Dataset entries
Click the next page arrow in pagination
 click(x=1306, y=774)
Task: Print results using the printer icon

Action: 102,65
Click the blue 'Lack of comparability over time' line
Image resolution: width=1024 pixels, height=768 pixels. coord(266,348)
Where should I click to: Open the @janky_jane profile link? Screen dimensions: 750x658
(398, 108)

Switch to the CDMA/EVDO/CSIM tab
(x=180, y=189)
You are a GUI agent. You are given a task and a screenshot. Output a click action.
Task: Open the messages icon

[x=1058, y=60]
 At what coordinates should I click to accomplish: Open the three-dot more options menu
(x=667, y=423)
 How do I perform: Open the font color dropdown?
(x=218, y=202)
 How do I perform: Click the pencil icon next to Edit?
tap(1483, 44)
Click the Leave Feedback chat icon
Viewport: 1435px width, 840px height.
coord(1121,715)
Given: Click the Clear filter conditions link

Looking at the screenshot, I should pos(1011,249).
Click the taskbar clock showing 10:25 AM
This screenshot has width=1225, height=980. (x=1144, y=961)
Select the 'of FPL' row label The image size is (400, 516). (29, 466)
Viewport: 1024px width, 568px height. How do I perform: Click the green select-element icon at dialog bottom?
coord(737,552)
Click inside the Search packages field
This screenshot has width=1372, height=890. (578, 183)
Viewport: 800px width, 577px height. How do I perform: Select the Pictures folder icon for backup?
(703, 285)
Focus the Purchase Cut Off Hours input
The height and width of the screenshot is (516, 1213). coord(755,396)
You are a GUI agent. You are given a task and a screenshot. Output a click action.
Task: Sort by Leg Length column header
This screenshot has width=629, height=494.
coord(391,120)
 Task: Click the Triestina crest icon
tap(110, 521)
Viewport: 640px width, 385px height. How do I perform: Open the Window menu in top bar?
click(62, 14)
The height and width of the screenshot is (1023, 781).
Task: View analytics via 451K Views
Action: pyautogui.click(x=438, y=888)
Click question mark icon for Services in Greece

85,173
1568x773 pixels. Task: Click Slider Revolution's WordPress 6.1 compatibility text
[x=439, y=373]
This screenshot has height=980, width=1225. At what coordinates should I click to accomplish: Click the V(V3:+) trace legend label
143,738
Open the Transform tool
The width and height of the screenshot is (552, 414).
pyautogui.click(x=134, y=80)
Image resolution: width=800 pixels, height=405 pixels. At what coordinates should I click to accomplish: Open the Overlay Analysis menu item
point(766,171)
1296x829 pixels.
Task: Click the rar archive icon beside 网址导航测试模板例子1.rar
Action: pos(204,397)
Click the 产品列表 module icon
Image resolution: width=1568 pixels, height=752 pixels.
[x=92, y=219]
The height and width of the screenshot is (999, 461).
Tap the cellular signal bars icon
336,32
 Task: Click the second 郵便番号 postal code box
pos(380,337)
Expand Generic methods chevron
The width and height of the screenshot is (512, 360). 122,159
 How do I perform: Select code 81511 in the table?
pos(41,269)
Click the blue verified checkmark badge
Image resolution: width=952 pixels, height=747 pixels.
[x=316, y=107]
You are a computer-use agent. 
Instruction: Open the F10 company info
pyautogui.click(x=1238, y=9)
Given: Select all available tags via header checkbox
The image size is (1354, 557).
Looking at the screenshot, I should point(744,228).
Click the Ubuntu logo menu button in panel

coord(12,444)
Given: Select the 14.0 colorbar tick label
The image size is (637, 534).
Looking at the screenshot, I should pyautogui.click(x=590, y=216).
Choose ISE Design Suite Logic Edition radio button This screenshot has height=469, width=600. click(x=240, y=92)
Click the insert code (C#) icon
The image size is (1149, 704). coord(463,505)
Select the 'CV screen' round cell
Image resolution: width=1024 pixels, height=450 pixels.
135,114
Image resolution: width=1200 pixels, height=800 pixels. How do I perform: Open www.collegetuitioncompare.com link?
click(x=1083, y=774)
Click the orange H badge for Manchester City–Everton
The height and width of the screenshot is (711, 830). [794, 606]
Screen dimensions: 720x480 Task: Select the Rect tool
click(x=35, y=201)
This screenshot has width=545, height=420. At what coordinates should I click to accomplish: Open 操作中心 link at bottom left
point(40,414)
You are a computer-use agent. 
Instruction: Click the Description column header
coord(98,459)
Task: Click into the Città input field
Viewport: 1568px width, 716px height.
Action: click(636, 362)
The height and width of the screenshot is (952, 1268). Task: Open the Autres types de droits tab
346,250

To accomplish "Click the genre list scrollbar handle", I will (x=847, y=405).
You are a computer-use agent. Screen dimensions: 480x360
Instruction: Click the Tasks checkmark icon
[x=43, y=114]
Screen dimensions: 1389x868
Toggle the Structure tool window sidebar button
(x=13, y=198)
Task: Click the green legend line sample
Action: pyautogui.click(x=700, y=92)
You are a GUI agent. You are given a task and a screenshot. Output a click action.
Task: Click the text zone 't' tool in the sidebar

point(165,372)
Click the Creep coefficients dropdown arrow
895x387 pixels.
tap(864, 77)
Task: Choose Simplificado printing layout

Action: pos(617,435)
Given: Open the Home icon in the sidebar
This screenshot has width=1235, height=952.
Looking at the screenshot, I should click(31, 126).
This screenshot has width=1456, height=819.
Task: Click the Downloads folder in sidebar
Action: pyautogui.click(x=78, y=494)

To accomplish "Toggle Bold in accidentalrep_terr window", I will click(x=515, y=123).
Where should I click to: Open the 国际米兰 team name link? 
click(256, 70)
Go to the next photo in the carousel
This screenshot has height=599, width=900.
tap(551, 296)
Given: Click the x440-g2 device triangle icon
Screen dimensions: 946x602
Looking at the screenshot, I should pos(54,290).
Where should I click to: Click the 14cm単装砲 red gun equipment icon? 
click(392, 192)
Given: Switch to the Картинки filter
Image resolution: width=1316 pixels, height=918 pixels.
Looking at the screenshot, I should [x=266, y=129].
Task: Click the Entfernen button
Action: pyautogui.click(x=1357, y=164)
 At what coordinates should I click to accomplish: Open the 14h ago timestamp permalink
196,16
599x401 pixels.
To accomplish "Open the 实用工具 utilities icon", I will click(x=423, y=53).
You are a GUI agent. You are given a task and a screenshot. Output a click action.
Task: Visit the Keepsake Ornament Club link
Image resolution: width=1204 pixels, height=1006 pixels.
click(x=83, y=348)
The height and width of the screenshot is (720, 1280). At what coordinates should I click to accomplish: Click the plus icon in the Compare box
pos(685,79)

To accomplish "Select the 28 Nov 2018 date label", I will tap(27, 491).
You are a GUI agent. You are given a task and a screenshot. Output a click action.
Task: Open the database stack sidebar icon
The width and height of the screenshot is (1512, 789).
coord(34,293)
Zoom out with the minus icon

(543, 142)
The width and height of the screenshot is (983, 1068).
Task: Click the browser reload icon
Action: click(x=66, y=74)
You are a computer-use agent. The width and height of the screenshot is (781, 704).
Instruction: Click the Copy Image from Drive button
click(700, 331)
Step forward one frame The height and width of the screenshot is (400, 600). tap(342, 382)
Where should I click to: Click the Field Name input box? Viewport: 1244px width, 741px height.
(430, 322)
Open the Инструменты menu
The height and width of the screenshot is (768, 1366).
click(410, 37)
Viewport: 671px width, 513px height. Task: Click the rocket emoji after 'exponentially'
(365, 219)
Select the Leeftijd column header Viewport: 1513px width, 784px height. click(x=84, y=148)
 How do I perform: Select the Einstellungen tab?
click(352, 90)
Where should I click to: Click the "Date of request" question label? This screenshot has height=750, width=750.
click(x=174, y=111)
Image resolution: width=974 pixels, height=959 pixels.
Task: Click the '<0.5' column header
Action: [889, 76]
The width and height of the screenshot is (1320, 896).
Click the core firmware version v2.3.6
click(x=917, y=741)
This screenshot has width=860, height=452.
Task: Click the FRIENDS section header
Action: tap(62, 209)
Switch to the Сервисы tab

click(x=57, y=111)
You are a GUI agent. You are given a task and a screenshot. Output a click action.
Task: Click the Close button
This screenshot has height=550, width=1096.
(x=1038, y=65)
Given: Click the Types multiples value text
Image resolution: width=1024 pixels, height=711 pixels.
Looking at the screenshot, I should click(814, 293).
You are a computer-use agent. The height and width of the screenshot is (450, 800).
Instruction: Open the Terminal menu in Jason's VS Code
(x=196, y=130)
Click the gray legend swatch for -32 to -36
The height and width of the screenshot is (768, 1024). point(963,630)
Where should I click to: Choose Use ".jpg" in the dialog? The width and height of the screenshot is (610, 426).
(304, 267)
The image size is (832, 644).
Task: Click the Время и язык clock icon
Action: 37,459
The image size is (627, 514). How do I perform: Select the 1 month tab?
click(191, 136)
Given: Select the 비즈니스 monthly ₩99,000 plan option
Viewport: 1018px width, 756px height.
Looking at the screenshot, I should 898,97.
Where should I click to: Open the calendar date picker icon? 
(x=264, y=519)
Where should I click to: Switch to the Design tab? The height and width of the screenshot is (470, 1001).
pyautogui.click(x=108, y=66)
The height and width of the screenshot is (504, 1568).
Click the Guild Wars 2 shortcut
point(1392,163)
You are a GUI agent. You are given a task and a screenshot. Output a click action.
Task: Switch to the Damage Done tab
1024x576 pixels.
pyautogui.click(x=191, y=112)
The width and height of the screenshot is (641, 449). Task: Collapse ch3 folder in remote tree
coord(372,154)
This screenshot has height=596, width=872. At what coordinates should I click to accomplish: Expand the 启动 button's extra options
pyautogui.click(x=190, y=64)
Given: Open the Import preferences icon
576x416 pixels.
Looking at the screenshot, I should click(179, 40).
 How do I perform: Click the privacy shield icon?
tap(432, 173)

WHAT IS NEEDED:
Each line above from the one with "This screenshot has width=545, height=420." up to and including the one with "Task: Click into the Città input field" must be set down exactly, and no line outside that span may appear.

TASK OUTPUT:
This screenshot has width=545, height=420. At what coordinates should I click to accomplish: Open 操作中心 link at bottom left
point(40,414)
You are a computer-use agent. 
Instruction: Click the Description column header
coord(98,459)
Task: Click into the Città input field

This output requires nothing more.